■ DATA LISTING ■
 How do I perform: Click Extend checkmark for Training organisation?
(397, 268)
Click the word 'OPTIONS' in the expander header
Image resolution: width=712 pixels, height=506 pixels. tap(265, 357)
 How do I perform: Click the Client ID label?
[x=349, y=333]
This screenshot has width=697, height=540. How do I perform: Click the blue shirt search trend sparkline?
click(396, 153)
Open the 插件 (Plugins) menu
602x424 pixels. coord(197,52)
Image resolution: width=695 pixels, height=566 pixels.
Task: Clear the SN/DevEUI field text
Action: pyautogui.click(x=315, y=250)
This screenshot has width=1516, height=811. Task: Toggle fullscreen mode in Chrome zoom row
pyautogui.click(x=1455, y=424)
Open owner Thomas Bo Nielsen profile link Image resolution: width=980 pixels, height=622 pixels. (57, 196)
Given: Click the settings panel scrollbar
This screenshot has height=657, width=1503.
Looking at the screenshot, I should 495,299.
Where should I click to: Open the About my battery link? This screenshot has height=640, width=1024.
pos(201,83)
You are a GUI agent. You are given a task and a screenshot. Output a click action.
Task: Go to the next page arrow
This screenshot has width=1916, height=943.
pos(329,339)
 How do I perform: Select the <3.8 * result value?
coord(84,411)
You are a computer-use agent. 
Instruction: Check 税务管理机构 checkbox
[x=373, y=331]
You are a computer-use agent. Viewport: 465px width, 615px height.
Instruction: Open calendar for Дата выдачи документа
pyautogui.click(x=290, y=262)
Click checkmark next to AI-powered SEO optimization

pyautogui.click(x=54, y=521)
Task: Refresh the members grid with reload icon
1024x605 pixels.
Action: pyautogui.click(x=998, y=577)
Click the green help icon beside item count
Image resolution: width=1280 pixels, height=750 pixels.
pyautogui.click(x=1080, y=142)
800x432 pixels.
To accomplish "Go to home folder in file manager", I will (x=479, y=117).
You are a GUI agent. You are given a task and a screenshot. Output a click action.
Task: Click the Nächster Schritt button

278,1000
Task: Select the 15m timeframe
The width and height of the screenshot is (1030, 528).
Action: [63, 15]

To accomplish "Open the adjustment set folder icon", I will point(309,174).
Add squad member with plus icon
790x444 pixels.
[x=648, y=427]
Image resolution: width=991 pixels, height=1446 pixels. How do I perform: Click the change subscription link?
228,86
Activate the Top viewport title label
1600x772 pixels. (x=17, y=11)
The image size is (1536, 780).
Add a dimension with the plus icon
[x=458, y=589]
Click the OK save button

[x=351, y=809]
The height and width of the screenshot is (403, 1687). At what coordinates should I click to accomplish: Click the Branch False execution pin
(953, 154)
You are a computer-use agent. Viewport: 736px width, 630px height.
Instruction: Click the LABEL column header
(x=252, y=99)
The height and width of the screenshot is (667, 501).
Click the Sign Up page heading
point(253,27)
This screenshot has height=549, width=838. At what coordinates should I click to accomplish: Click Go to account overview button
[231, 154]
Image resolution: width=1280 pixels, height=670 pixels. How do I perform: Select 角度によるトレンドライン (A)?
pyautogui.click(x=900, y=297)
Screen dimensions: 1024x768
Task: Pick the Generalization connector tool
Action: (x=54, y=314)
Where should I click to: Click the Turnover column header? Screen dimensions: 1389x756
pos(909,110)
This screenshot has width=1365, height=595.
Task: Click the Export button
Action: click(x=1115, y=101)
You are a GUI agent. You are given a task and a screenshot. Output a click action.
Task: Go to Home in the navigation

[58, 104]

■ EXERCISE OBJECTIVE ■
All of the material must be reproduced exactly.

■ REPLY TO THE EXERCISE ■
 How do I perform: Click Extend checkmark for Training organisation?
(397, 268)
Click the word 'OPTIONS' in the expander header
Image resolution: width=712 pixels, height=506 pixels. tap(265, 357)
 How do I perform: Click the Client ID label?
[x=349, y=333]
This screenshot has width=697, height=540. How do I perform: Click the blue shirt search trend sparkline?
click(396, 153)
Open the 插件 (Plugins) menu
602x424 pixels. coord(197,52)
Image resolution: width=695 pixels, height=566 pixels.
Task: Clear the SN/DevEUI field text
Action: pyautogui.click(x=315, y=250)
This screenshot has width=1516, height=811. Task: Toggle fullscreen mode in Chrome zoom row
pyautogui.click(x=1455, y=424)
Open owner Thomas Bo Nielsen profile link Image resolution: width=980 pixels, height=622 pixels. (57, 196)
Given: Click the settings panel scrollbar
This screenshot has height=657, width=1503.
Looking at the screenshot, I should 495,299.
Where should I click to: Open the About my battery link? This screenshot has height=640, width=1024.
pos(201,83)
You are a GUI agent. You are given a task and a screenshot. Output a click action.
Task: Go to the next page arrow
This screenshot has width=1916, height=943.
pos(329,339)
 How do I perform: Select the <3.8 * result value?
coord(84,411)
You are a computer-use agent. 
Instruction: Check 税务管理机构 checkbox
[x=373, y=331]
You are a computer-use agent. Viewport: 465px width, 615px height.
Instruction: Open calendar for Дата выдачи документа
pyautogui.click(x=290, y=262)
Click checkmark next to AI-powered SEO optimization

pyautogui.click(x=54, y=521)
Task: Refresh the members grid with reload icon
1024x605 pixels.
Action: pyautogui.click(x=998, y=577)
Click the green help icon beside item count
Image resolution: width=1280 pixels, height=750 pixels.
pyautogui.click(x=1080, y=142)
800x432 pixels.
To accomplish "Go to home folder in file manager", I will (x=479, y=117).
You are a GUI agent. You are given a task and a screenshot. Output a click action.
Task: Click the Nächster Schritt button

278,1000
Task: Select the 15m timeframe
The width and height of the screenshot is (1030, 528).
Action: [63, 15]

To accomplish "Open the adjustment set folder icon", I will point(309,174).
Add squad member with plus icon
790x444 pixels.
[x=648, y=427]
Image resolution: width=991 pixels, height=1446 pixels. How do I perform: Click the change subscription link?
228,86
Activate the Top viewport title label
1600x772 pixels. (x=17, y=11)
The image size is (1536, 780).
Add a dimension with the plus icon
[x=458, y=589]
Click the OK save button

[x=351, y=809]
The height and width of the screenshot is (403, 1687). At what coordinates should I click to accomplish: Click the Branch False execution pin
(953, 154)
You are a computer-use agent. Viewport: 736px width, 630px height.
Instruction: Click the LABEL column header
(x=252, y=99)
The height and width of the screenshot is (667, 501).
Click the Sign Up page heading
point(253,27)
This screenshot has height=549, width=838. At what coordinates should I click to accomplish: Click Go to account overview button
[231, 154]
Image resolution: width=1280 pixels, height=670 pixels. How do I perform: Select 角度によるトレンドライン (A)?
pyautogui.click(x=900, y=297)
Screen dimensions: 1024x768
Task: Pick the Generalization connector tool
Action: (x=54, y=314)
Where should I click to: Click the Turnover column header? Screen dimensions: 1389x756
pos(909,110)
This screenshot has width=1365, height=595.
Task: Click the Export button
Action: click(x=1115, y=101)
You are a GUI agent. You are given a task and a screenshot. Output a click action.
Task: Go to Home in the navigation

[58, 104]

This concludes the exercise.